• WHAT THIS TASK INVOLVES:
Please copy out each entry, word for word.

• THE RECORDS:
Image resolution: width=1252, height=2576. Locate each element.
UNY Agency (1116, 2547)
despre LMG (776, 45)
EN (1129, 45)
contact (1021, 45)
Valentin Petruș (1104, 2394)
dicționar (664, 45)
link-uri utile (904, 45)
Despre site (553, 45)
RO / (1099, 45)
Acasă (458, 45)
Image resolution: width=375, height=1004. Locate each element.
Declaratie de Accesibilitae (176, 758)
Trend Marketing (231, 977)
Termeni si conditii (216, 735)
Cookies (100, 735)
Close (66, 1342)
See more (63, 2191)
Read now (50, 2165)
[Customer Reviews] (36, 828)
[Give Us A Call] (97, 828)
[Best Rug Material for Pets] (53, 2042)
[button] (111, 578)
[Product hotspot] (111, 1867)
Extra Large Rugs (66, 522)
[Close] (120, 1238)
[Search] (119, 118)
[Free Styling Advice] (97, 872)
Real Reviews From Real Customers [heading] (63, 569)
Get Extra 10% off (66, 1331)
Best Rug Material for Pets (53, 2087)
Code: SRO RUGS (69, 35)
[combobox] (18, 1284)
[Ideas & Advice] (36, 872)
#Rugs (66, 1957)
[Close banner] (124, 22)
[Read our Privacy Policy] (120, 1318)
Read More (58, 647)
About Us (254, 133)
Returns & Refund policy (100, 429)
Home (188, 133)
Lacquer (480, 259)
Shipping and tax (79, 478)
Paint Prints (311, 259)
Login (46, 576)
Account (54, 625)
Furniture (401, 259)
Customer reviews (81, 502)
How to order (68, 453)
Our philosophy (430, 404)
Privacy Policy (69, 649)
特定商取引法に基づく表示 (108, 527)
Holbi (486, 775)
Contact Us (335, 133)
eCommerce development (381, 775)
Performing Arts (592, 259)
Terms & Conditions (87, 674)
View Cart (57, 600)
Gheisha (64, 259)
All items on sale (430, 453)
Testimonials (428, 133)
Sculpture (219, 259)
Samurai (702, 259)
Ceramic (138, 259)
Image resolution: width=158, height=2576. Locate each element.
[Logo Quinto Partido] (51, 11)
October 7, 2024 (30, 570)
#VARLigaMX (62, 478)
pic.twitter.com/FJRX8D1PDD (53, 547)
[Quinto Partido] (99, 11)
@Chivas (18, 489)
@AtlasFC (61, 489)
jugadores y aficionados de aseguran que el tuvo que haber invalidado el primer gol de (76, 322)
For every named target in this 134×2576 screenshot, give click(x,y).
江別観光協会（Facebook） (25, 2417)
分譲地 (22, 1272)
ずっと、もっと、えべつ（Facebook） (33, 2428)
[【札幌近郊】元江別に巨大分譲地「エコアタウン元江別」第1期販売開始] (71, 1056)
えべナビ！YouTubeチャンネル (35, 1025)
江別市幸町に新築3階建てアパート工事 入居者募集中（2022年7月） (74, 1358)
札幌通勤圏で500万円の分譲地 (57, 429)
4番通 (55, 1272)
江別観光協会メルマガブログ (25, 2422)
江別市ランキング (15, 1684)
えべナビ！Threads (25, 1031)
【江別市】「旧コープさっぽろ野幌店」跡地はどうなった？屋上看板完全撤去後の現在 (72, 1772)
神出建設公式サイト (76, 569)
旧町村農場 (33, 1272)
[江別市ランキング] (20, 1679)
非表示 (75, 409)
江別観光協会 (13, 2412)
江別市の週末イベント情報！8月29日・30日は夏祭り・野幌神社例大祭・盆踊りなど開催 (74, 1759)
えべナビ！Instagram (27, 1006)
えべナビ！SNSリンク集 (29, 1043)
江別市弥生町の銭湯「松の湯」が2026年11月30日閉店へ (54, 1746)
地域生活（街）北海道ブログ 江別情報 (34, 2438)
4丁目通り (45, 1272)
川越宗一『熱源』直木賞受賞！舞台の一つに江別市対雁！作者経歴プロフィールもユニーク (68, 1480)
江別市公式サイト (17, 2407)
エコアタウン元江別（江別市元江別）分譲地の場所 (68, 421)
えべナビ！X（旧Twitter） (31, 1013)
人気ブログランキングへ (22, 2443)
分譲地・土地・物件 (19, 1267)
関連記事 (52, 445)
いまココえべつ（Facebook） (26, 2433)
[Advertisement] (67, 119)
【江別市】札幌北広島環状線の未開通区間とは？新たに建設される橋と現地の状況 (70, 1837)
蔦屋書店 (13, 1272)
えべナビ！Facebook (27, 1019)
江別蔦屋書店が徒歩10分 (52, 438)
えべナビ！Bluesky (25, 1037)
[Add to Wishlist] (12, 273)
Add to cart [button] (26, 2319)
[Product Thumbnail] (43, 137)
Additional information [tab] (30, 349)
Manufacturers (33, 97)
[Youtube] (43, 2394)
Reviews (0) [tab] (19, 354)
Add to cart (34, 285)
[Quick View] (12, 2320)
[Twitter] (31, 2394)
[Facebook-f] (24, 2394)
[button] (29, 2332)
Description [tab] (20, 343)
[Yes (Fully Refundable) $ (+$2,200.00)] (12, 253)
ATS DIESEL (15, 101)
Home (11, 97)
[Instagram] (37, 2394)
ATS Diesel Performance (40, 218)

• RESPONSE AREA:
Image resolution: width=1252, height=2576. Locate each element.
UNY Agency (1116, 2547)
despre LMG (776, 45)
EN (1129, 45)
contact (1021, 45)
Valentin Petruș (1104, 2394)
dicționar (664, 45)
link-uri utile (904, 45)
Despre site (553, 45)
RO / (1099, 45)
Acasă (458, 45)
Image resolution: width=375, height=1004. Locate each element.
Declaratie de Accesibilitae (176, 758)
Trend Marketing (231, 977)
Termeni si conditii (216, 735)
Cookies (100, 735)
Close (66, 1342)
See more (63, 2191)
Read now (50, 2165)
[Customer Reviews] (36, 828)
[Give Us A Call] (97, 828)
[Best Rug Material for Pets] (53, 2042)
[button] (111, 578)
[Product hotspot] (111, 1867)
Extra Large Rugs (66, 522)
[Close] (120, 1238)
[Search] (119, 118)
[Free Styling Advice] (97, 872)
Real Reviews From Real Customers [heading] (63, 569)
Get Extra 10% off (66, 1331)
Best Rug Material for Pets (53, 2087)
Code: SRO RUGS (69, 35)
[combobox] (18, 1284)
[Ideas & Advice] (36, 872)
#Rugs (66, 1957)
[Close banner] (124, 22)
[Read our Privacy Policy] (120, 1318)
Read More (58, 647)
About Us (254, 133)
Returns & Refund policy (100, 429)
Home (188, 133)
Lacquer (480, 259)
Shipping and tax (79, 478)
Paint Prints (311, 259)
Login (46, 576)
Account (54, 625)
Furniture (401, 259)
Customer reviews (81, 502)
How to order (68, 453)
Our philosophy (430, 404)
Privacy Policy (69, 649)
特定商取引法に基づく表示 (108, 527)
Holbi (486, 775)
Contact Us (335, 133)
eCommerce development (381, 775)
Performing Arts (592, 259)
Terms & Conditions (87, 674)
View Cart (57, 600)
Gheisha (64, 259)
All items on sale (430, 453)
Testimonials (428, 133)
Sculpture (219, 259)
Samurai (702, 259)
Ceramic (138, 259)
Image resolution: width=158, height=2576. Locate each element.
[Logo Quinto Partido] (51, 11)
October 7, 2024 (30, 570)
#VARLigaMX (62, 478)
pic.twitter.com/FJRX8D1PDD (53, 547)
[Quinto Partido] (99, 11)
@Chivas (18, 489)
@AtlasFC (61, 489)
jugadores y aficionados de aseguran que el tuvo que haber invalidado el primer gol de (76, 322)
For every named target in this 134×2576 screenshot, give click(x,y).
江別観光協会（Facebook） (25, 2417)
分譲地 (22, 1272)
ずっと、もっと、えべつ（Facebook） (33, 2428)
[【札幌近郊】元江別に巨大分譲地「エコアタウン元江別」第1期販売開始] (71, 1056)
えべナビ！YouTubeチャンネル (35, 1025)
江別市幸町に新築3階建てアパート工事 入居者募集中（2022年7月） (74, 1358)
札幌通勤圏で500万円の分譲地 (57, 429)
4番通 (55, 1272)
江別観光協会メルマガブログ (25, 2422)
江別市ランキング (15, 1684)
えべナビ！Threads (25, 1031)
【江別市】「旧コープさっぽろ野幌店」跡地はどうなった？屋上看板完全撤去後の現在 (72, 1772)
神出建設公式サイト (76, 569)
旧町村農場 (33, 1272)
[江別市ランキング] (20, 1679)
非表示 (75, 409)
江別観光協会 (13, 2412)
江別市の週末イベント情報！8月29日・30日は夏祭り・野幌神社例大祭・盆踊りなど開催 (74, 1759)
えべナビ！Instagram (27, 1006)
えべナビ！SNSリンク集 (29, 1043)
江別市弥生町の銭湯「松の湯」が2026年11月30日閉店へ (54, 1746)
地域生活（街）北海道ブログ 江別情報 (34, 2438)
4丁目通り (45, 1272)
川越宗一『熱源』直木賞受賞！舞台の一つに江別市対雁！作者経歴プロフィールもユニーク (68, 1480)
江別市公式サイト (17, 2407)
エコアタウン元江別（江別市元江別）分譲地の場所 (68, 421)
えべナビ！X（旧Twitter） (31, 1013)
人気ブログランキングへ (22, 2443)
分譲地・土地・物件 (19, 1267)
関連記事 (52, 445)
いまココえべつ（Facebook） (26, 2433)
[Advertisement] (67, 119)
【江別市】札幌北広島環状線の未開通区間とは？新たに建設される橋と現地の状況 (70, 1837)
蔦屋書店 (13, 1272)
えべナビ！Facebook (27, 1019)
江別蔦屋書店が徒歩10分 (52, 438)
えべナビ！Bluesky (25, 1037)
[Add to Wishlist] (12, 273)
Add to cart [button] (26, 2319)
[Product Thumbnail] (43, 137)
Additional information [tab] (30, 349)
Manufacturers (33, 97)
[Youtube] (43, 2394)
Reviews (0) [tab] (19, 354)
Add to cart (34, 285)
[Quick View] (12, 2320)
[Twitter] (31, 2394)
[Facebook-f] (24, 2394)
[button] (29, 2332)
Description [tab] (20, 343)
[Yes (Fully Refundable) $ (+$2,200.00)] (12, 253)
ATS DIESEL (15, 101)
Home (11, 97)
[Instagram] (37, 2394)
ATS Diesel Performance (40, 218)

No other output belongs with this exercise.